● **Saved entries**
——

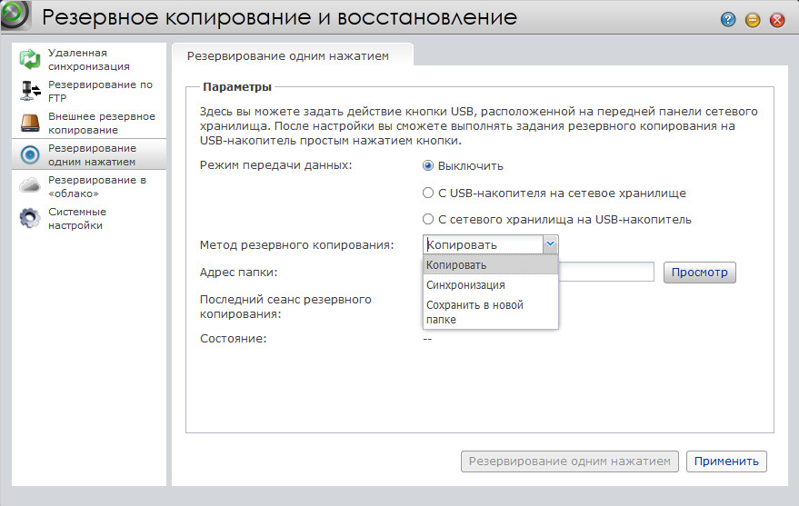Click the FTP backup (Резервирование по FTP) icon
This screenshot has height=506, width=799.
[31, 91]
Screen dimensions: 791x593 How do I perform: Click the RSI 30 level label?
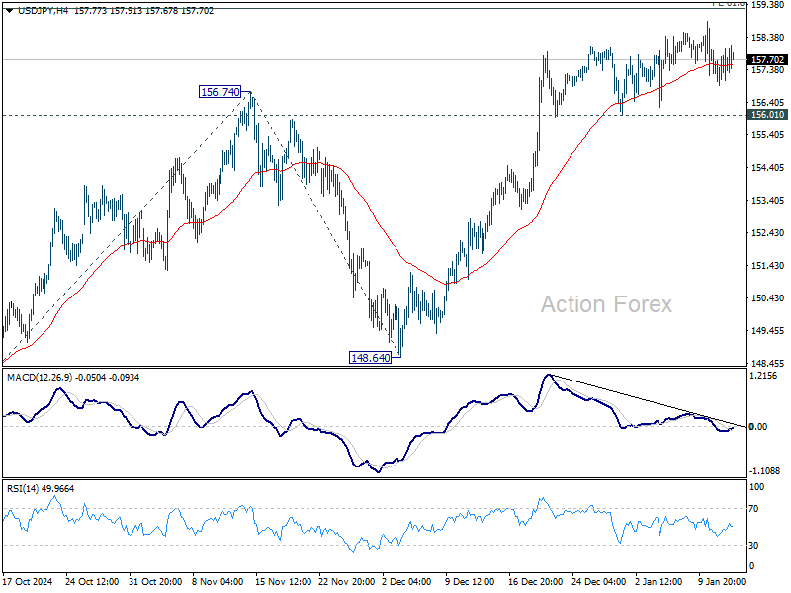tap(753, 546)
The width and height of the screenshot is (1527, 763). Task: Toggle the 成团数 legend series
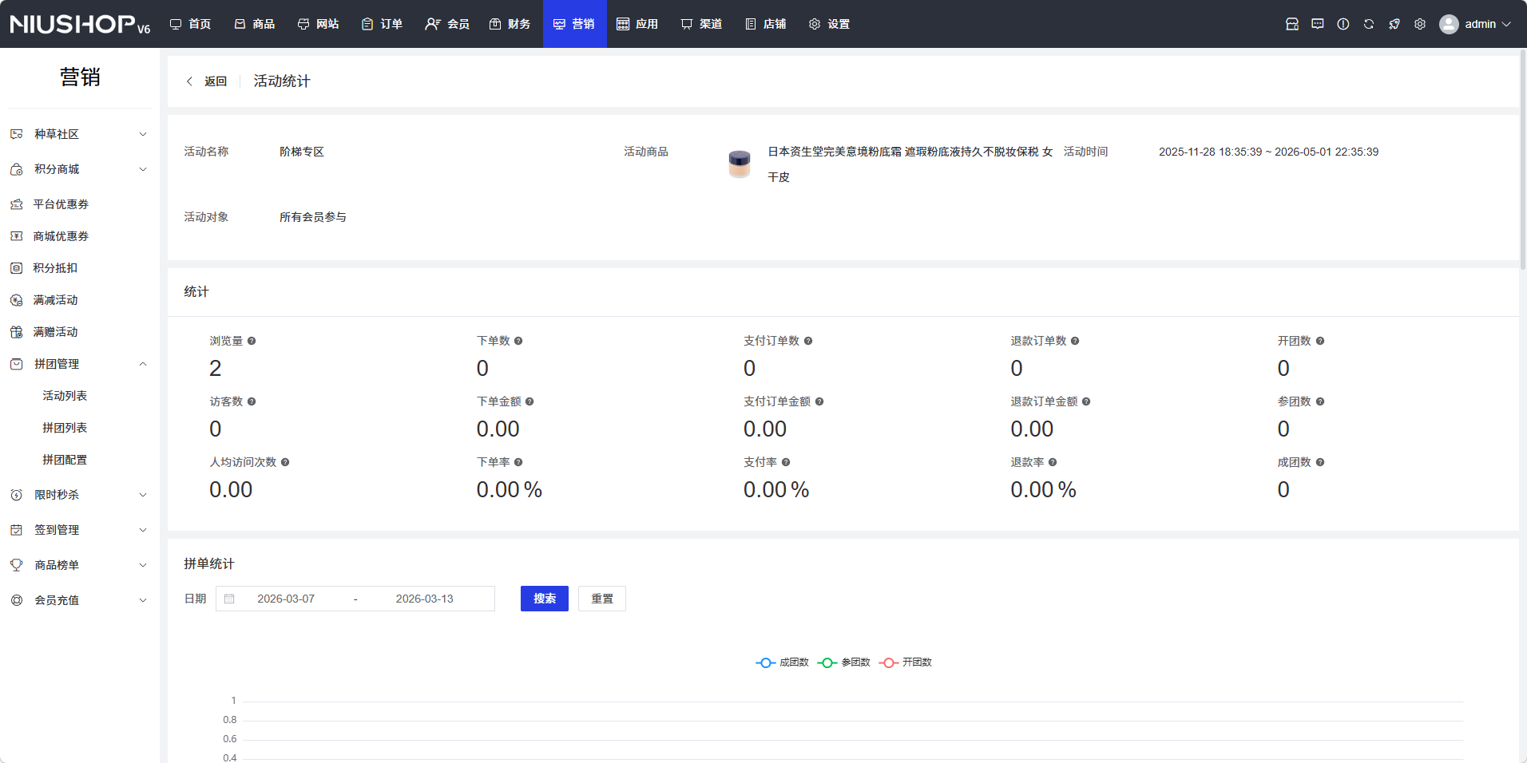pyautogui.click(x=783, y=662)
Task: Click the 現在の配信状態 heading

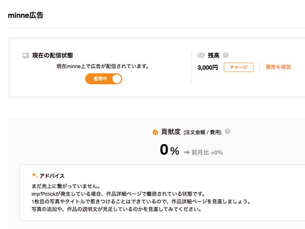Action: pos(52,55)
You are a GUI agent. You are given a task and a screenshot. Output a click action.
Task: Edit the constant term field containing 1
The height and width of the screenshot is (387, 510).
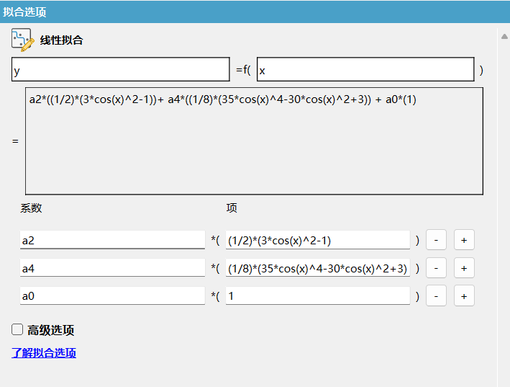pyautogui.click(x=317, y=295)
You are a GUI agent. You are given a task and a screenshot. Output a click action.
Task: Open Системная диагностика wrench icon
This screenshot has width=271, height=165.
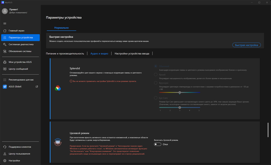(5, 45)
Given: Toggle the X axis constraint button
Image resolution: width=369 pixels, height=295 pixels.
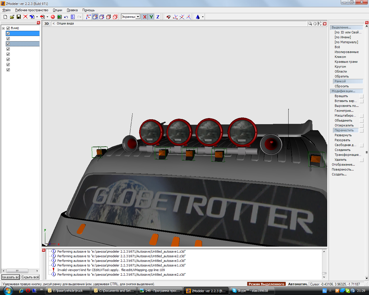Looking at the screenshot, I should pyautogui.click(x=145, y=17).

——

● **Stated goal**
Update the data above by changing "Toggle" to "Switch" and keeping everything else the same. Leave the pictures out of your answer.

● **Finished task**
Click the FTP backup (Резервирование по FTP) icon
This screenshot has height=506, width=799.
[31, 91]
Screen dimensions: 791x593 How do I perform: Click the RSI 30 level label?
tap(753, 546)
The width and height of the screenshot is (1527, 763). Task: Switch the 成团数 legend series
pyautogui.click(x=783, y=662)
Task: Click the 現在の配信状態 heading

Action: pos(52,55)
You are a GUI agent. You are given a task and a screenshot. Output a click action.
Task: Edit the constant term field containing 1
The height and width of the screenshot is (387, 510).
pyautogui.click(x=317, y=295)
You are a GUI agent. You are given a task and a screenshot. Output a click action.
Task: Open Системная диагностика wrench icon
This screenshot has width=271, height=165.
(5, 45)
Given: Switch the X axis constraint button
Image resolution: width=369 pixels, height=295 pixels.
Looking at the screenshot, I should pyautogui.click(x=145, y=17).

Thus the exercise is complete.